Saved entries

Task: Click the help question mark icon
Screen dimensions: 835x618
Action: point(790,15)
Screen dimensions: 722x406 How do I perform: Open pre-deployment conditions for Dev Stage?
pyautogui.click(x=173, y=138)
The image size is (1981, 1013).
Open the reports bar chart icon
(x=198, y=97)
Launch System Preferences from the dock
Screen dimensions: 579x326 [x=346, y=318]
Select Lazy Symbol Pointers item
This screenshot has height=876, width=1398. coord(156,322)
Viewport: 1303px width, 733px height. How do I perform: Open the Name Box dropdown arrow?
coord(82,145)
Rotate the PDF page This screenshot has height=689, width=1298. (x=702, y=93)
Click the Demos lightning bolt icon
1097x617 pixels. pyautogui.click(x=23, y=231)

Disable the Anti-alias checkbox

* [What this task involves] Transcribe exactly, starting at the line with "Open the reports bar chart icon" and continuing through the last line of the data above; leave out all earlier lines.

* [Expected answer]
Open the reports bar chart icon
(x=198, y=97)
Launch System Preferences from the dock
Screen dimensions: 579x326 [x=346, y=318]
Select Lazy Symbol Pointers item
This screenshot has height=876, width=1398. coord(156,322)
Viewport: 1303px width, 733px height. How do I perform: Open the Name Box dropdown arrow?
coord(82,145)
Rotate the PDF page This screenshot has height=689, width=1298. (x=702, y=93)
Click the Demos lightning bolt icon
1097x617 pixels. pyautogui.click(x=23, y=231)

Disable the Anti-alias checkbox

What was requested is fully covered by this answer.